++++ EXTRACTED DATA ++++

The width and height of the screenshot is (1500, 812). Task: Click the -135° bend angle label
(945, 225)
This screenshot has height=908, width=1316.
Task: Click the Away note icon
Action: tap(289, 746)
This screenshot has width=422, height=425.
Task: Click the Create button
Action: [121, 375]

++++

## EXERCISE
Each line of the listing should be echoed back exactly.

## WORKED SOLUTION
The width and height of the screenshot is (1500, 812). Task: Click the -135° bend angle label
(945, 225)
This screenshot has height=908, width=1316.
Task: Click the Away note icon
Action: tap(289, 746)
This screenshot has width=422, height=425.
Task: Click the Create button
Action: [121, 375]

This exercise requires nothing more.